**REQUIRED WORK:** For the material that follows, return exactly the lines from the one with "Грудень 2025 (296, 1470)" through the one with "Лип (289, 594)", both ends included.

**RECORD SET:**
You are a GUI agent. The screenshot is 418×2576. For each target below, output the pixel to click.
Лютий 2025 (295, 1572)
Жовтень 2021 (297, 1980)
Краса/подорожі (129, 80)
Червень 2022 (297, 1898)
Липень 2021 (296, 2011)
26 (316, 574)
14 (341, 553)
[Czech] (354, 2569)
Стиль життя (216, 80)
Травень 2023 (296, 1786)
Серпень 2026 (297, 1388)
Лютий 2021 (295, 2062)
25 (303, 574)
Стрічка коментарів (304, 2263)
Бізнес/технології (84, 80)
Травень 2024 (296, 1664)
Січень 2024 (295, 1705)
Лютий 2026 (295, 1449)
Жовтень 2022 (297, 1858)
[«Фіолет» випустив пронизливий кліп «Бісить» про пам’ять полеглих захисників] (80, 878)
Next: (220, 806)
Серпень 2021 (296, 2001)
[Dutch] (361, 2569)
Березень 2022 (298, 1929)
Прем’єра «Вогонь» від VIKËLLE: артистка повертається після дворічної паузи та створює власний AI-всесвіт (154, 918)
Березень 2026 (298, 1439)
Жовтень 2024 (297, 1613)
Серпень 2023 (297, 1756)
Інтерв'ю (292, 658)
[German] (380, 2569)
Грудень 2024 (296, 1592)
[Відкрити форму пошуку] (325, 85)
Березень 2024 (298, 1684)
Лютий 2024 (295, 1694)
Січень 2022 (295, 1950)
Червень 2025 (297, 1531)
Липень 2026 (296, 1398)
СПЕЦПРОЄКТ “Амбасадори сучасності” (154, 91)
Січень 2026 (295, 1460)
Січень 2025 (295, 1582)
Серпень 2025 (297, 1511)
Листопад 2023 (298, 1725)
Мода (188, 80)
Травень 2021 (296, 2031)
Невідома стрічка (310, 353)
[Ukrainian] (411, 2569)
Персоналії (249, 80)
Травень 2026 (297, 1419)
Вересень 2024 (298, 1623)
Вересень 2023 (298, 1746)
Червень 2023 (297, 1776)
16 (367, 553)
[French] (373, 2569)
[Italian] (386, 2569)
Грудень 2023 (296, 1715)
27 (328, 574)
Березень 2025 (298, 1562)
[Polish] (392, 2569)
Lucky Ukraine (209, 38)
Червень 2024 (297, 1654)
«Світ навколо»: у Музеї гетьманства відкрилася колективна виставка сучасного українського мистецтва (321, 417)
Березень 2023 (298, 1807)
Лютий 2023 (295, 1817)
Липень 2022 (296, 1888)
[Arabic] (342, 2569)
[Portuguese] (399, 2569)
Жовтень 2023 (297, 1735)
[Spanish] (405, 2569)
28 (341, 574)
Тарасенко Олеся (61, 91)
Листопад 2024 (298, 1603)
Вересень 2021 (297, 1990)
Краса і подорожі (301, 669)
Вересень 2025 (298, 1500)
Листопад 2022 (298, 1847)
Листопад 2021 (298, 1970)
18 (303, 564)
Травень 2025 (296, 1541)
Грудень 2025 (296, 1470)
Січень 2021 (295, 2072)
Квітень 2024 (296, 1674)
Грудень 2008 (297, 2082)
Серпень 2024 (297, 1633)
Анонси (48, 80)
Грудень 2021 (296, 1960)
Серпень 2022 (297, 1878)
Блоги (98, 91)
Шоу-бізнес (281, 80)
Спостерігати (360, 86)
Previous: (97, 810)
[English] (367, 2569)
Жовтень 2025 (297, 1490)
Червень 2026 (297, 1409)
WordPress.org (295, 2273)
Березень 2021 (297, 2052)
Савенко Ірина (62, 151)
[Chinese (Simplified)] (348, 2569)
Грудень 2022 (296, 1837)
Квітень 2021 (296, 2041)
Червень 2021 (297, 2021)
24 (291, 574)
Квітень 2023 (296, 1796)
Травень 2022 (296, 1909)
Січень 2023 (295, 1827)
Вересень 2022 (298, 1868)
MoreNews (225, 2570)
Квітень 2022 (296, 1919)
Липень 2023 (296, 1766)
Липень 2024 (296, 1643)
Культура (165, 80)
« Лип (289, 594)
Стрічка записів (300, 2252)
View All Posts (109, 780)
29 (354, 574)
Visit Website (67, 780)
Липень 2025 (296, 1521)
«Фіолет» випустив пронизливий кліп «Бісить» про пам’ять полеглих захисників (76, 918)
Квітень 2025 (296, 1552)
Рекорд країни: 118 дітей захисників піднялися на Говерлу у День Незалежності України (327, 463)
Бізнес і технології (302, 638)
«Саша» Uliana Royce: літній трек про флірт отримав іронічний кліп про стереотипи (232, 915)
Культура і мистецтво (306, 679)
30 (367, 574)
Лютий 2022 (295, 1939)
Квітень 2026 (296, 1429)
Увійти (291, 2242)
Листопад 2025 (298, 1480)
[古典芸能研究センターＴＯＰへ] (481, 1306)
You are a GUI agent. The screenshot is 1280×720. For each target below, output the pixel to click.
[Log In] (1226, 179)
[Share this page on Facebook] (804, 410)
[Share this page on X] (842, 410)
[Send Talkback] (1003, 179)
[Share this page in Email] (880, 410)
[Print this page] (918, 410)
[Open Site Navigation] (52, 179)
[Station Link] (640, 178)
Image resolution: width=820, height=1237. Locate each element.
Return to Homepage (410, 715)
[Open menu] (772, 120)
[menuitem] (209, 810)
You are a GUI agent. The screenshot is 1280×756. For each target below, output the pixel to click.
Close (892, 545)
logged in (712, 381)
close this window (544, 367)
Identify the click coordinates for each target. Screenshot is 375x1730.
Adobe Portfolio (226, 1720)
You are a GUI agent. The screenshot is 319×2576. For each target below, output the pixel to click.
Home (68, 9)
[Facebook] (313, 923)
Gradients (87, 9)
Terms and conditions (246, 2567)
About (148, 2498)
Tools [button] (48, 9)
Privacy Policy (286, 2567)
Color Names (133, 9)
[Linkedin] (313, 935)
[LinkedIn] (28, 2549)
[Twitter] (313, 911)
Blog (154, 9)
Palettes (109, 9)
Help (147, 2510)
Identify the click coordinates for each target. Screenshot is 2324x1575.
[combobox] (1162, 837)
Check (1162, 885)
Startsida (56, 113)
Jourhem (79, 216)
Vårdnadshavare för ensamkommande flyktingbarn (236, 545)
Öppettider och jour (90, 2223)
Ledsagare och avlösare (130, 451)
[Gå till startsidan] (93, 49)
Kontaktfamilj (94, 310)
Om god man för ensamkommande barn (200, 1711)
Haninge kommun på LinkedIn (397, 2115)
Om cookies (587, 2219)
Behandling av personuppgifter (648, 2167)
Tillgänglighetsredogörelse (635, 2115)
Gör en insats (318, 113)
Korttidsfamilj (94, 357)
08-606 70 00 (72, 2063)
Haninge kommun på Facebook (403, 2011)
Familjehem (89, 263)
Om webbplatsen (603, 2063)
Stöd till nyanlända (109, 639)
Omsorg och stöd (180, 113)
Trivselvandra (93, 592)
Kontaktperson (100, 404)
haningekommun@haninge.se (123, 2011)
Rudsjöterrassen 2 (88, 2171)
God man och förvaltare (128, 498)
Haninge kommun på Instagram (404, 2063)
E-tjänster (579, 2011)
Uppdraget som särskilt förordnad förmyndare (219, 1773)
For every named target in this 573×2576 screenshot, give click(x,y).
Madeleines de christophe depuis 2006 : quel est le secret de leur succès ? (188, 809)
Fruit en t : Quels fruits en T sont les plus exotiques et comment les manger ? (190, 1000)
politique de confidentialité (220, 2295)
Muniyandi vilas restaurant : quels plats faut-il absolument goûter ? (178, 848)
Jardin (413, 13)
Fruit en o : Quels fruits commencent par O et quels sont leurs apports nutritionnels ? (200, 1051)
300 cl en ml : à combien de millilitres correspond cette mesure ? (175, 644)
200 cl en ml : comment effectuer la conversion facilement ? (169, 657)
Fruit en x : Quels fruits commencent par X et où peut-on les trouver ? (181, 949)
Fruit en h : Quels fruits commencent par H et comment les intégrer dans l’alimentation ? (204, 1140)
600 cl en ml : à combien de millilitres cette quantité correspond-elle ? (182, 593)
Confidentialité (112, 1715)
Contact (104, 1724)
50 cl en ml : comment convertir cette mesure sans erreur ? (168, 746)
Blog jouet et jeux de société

**OUTPUT FOR THIS EXERCISE:**
Грудень 2025 (296, 1470)
Січень 2021 (295, 2072)
Квітень 2024 (296, 1674)
Грудень 2008 (297, 2082)
Серпень 2024 (297, 1633)
Анонси (48, 80)
Грудень 2021 (296, 1960)
Серпень 2022 (297, 1878)
Блоги (98, 91)
Шоу-бізнес (281, 80)
Спостерігати (360, 86)
Previous: (97, 810)
[English] (367, 2569)
Жовтень 2025 (297, 1490)
Червень 2026 (297, 1409)
WordPress.org (295, 2273)
Березень 2021 (297, 2052)
Савенко Ірина (62, 151)
[Chinese (Simplified)] (348, 2569)
Грудень 2022 (296, 1837)
Квітень 2021 (296, 2041)
Червень 2021 (297, 2021)
24 (291, 574)
Квітень 2023 (296, 1796)
Травень 2022 (296, 1909)
Січень 2023 (295, 1827)
Вересень 2022 (298, 1868)
MoreNews (225, 2570)
Квітень 2022 (296, 1919)
Липень 2023 (296, 1766)
Липень 2024 (296, 1643)
Культура (165, 80)
« Лип (289, 594)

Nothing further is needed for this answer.